Direkt zum Inhalt

Combe, C. G. (2020). Research Ethics in Data. In R. Iphofen (Ed.), Handbook of Research Ethics and Scientific Integrity (pp. 1–17). Springer. https://doi.org/10.1007/978-3-319-76040-7_13-1


Ninety percent of the data created in the entire history of humanity has been created in the last 2 years (2.5 quintillion bytes of data generated every day, Marr 2018). In this context, the use of data in the field of research is currently undergoing a revolution. Indeed, traditionally used as a marker of excellence (it is the data that makes it possible to reproduce and validate an experiment), its profusion makes it especially highly volatile, which impacts its use by the research community. However, what is data?
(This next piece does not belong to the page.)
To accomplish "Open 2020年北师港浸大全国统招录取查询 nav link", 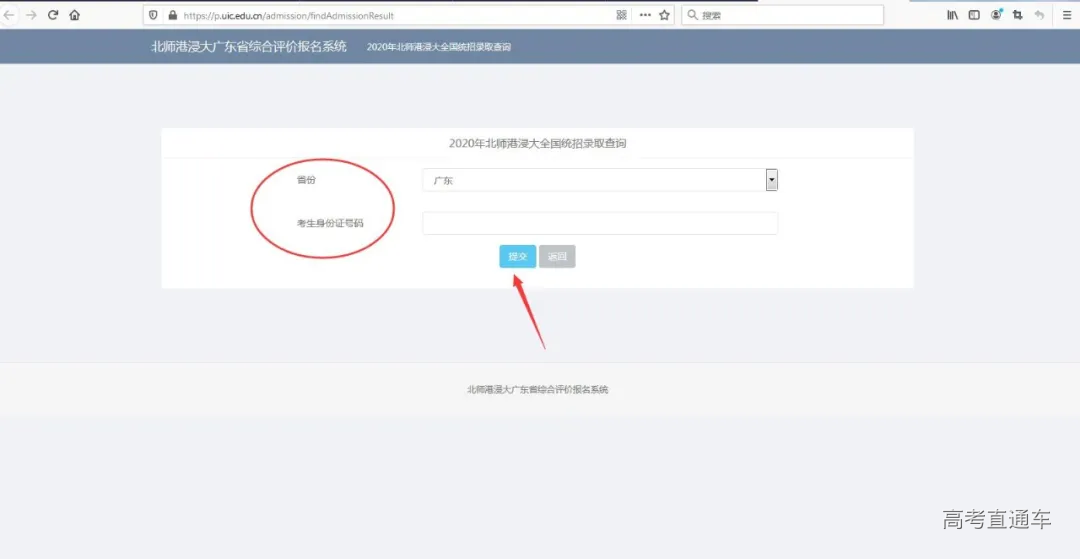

How are data points created, and moreover, what are the ethical issues involved in collecting, building (as in feature engineering), and using data in and for research? (In data science, feature engineering refers to all interventions (reformatting, processing, cleaning, enrichment, calibration) performed on raw data before they are taken into account by a learning algorithm.) There is abundant literature regarding the importance of data, collection methodologies, and the need to make collected datasets verifiable. However, the feasibility of such constraints in the current context of data affluence is rarely considered. Data per se is content but also a set of information on the data (e.g., when we talk about metadata). From a unique, circumscribed object, data has become multiple, abounding, and “Big.” The accuracy of the data and the speed at which data are transmitted are equally important. Today, data is transported digitally, in a dematerialized form, and is less and less tangible, now stored in the “Cloud.” Overabundant content and fast-moving carriers have redefined the current understanding of data and its uses and created new ethical challenges, particularly as to how the structure and speed of the data profoundly determine its quality and its reliability (Krippendorff 2008). The ethical issues posed to research, on the one hand, by new data architectures (Ross 2003), and, on the other hand, by data, as a tool for measuring the validity and integrity of a research process, will be addressed in this chapter.